--- What is needed ---
Reproduce the rows below word for word, from the line containing "Where should I click to: Switch" through the last of the rows, both ends included. Omit the pictures from your copy.

--- Data section ---
○ ○ ○ ○

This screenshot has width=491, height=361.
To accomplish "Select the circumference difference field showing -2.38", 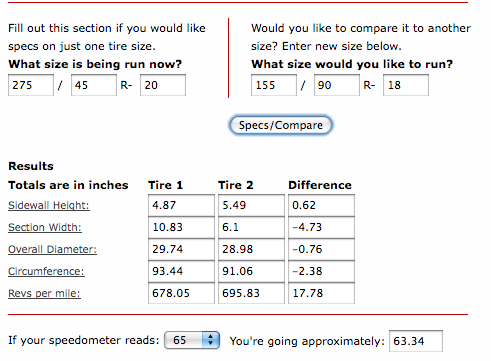I will 321,271.
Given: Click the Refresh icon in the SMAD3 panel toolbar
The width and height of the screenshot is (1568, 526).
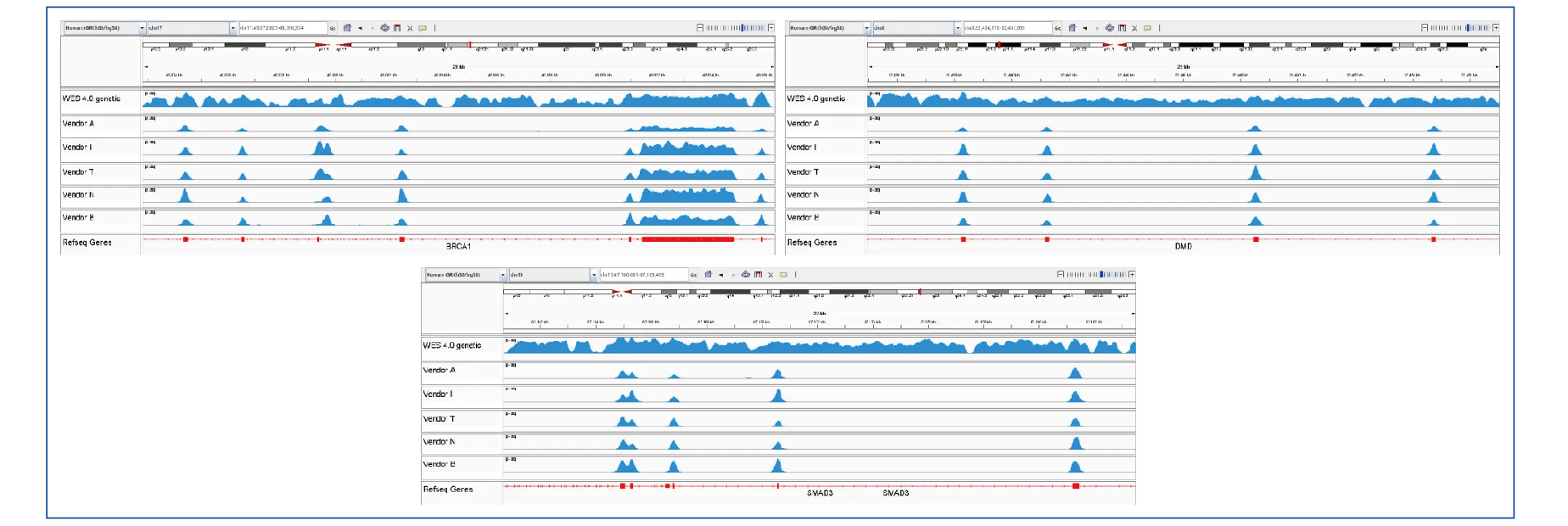Looking at the screenshot, I should click(x=745, y=275).
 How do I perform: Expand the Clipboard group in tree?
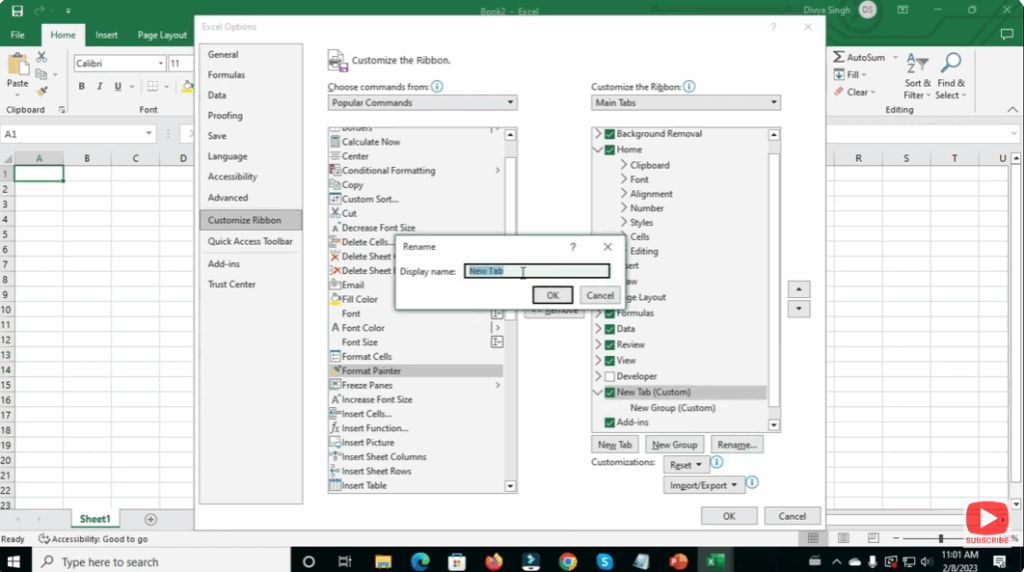coord(624,165)
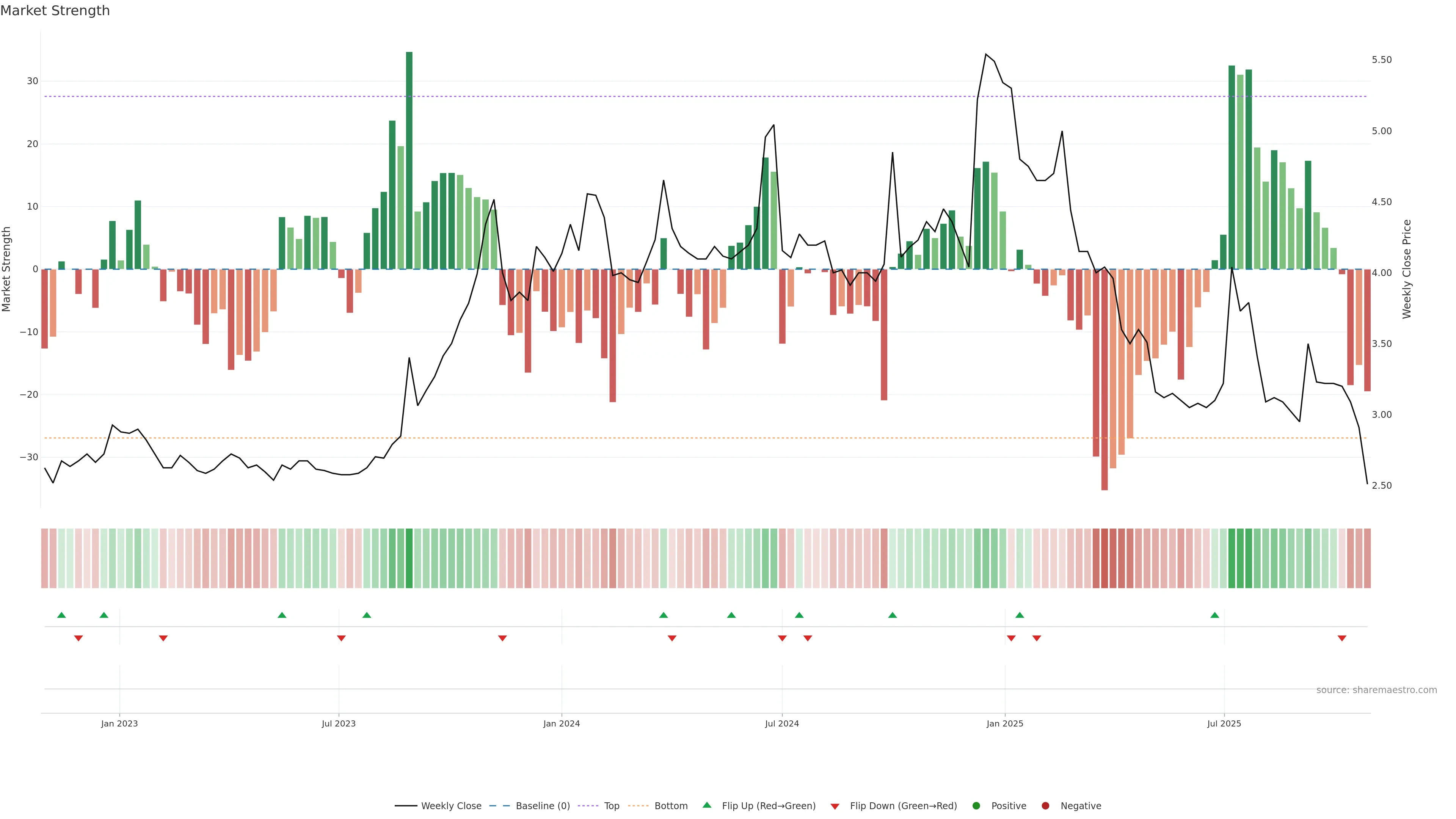Click flip-down marker nearest Jul 2023

point(341,638)
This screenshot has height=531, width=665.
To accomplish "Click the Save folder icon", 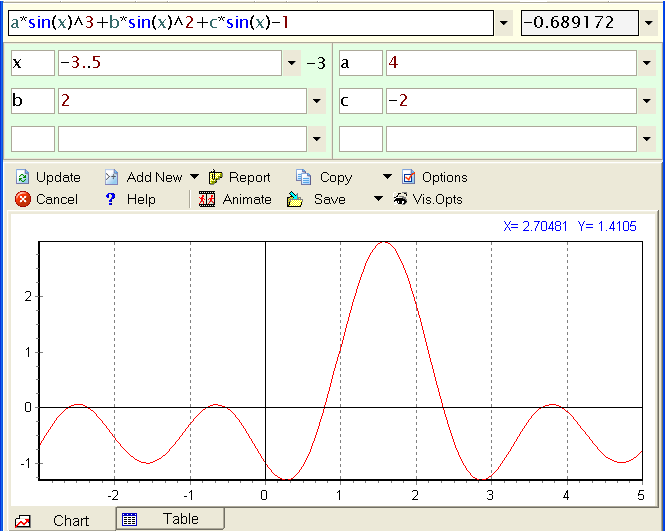I will pyautogui.click(x=295, y=199).
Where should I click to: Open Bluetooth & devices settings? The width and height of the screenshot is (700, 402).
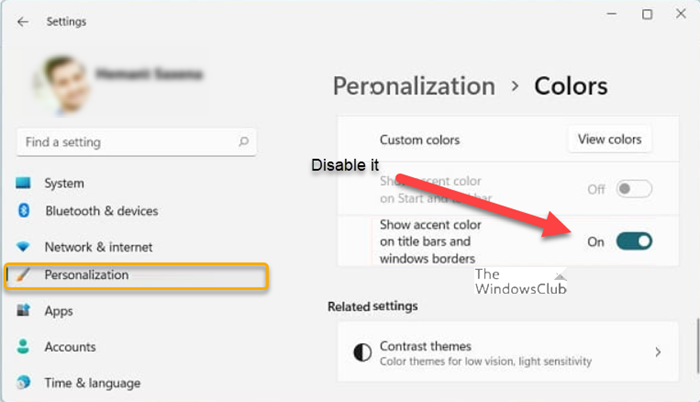pos(101,211)
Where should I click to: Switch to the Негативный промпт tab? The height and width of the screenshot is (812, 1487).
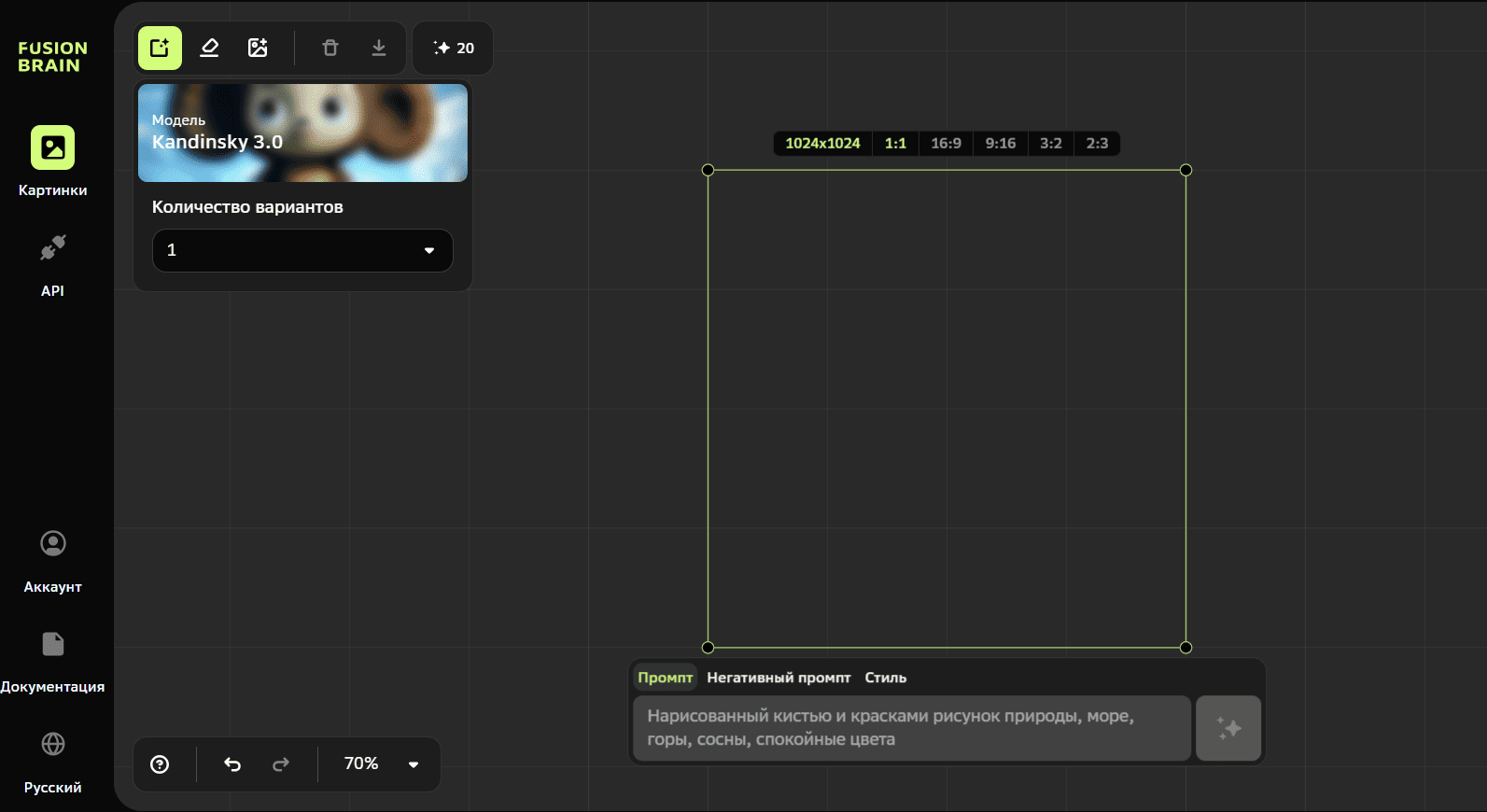point(779,678)
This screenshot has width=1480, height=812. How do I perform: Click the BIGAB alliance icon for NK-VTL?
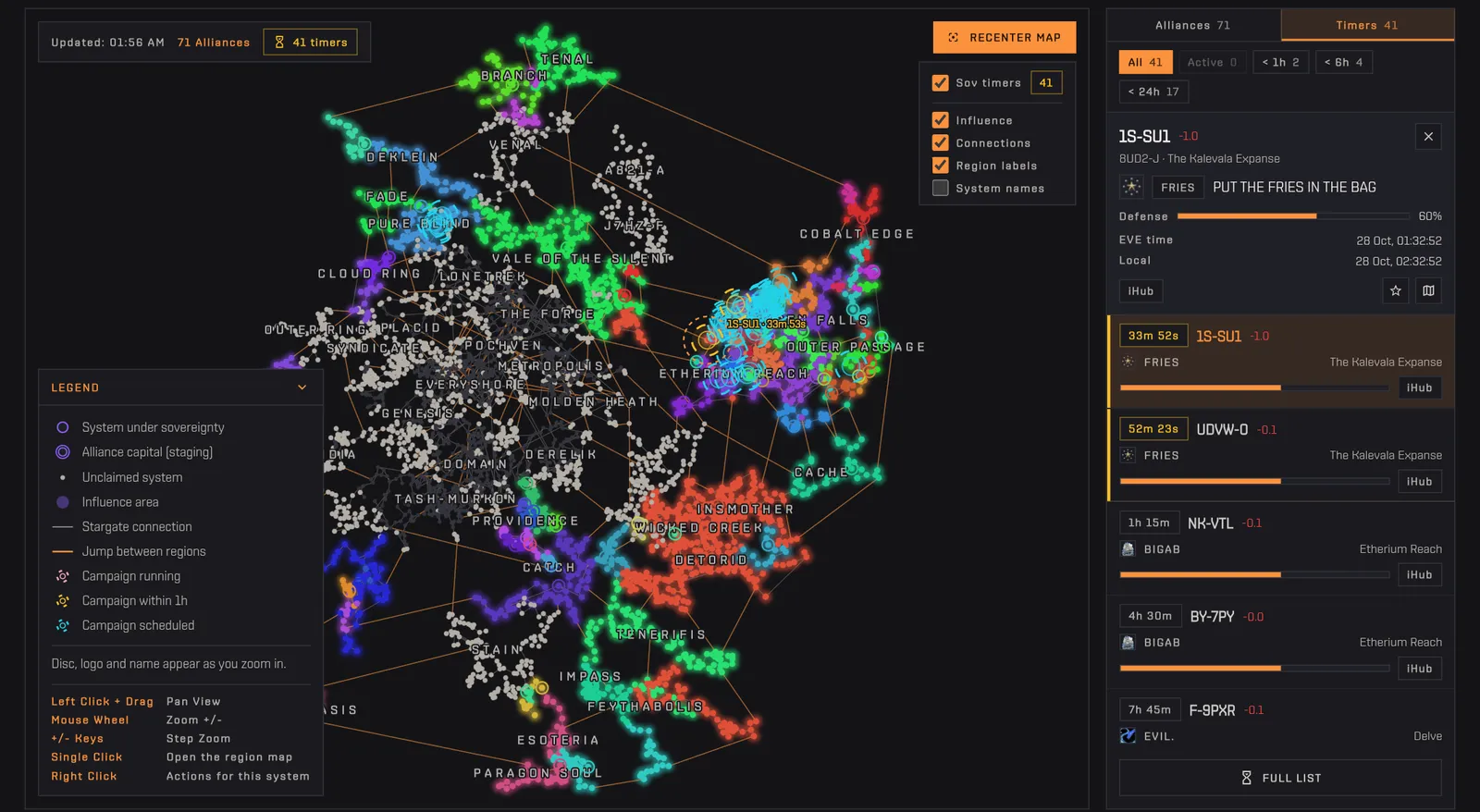[1128, 549]
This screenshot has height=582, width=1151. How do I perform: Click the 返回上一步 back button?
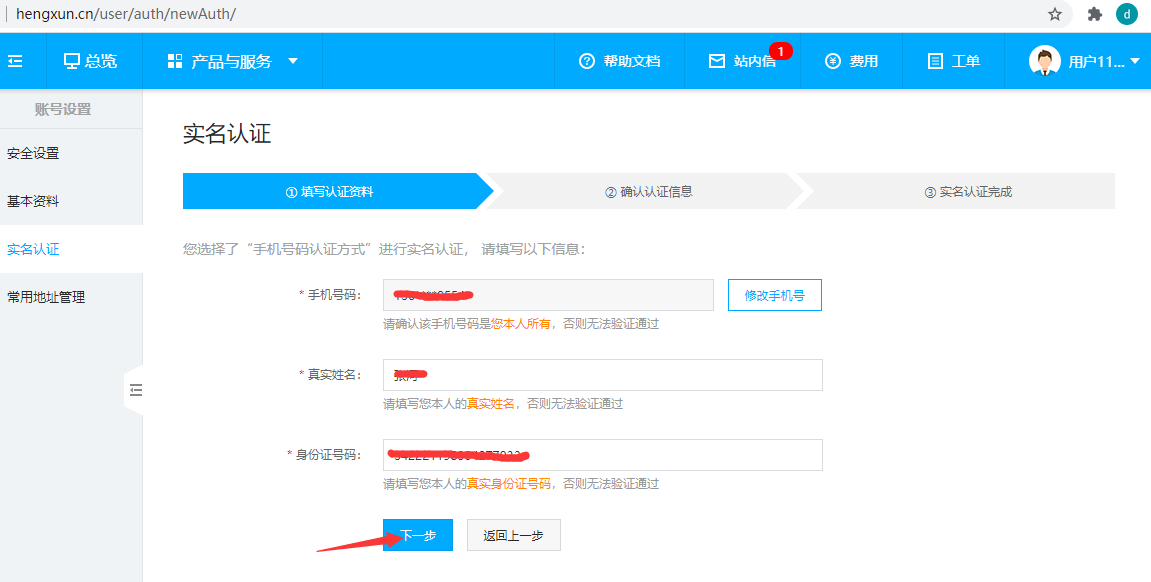(x=513, y=535)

○ ○ ○ ○

--- Finished answer ---
Where should I click to: Switch to the Негативный промпт tab? The height and width of the screenshot is (812, 1487).
point(779,678)
This screenshot has width=1480, height=812. How do I perform: Click the BIGAB alliance icon for NK-VTL?
[1128, 549]
This screenshot has height=582, width=1151. How do I perform: Click the 返回上一步 back button?
(x=513, y=535)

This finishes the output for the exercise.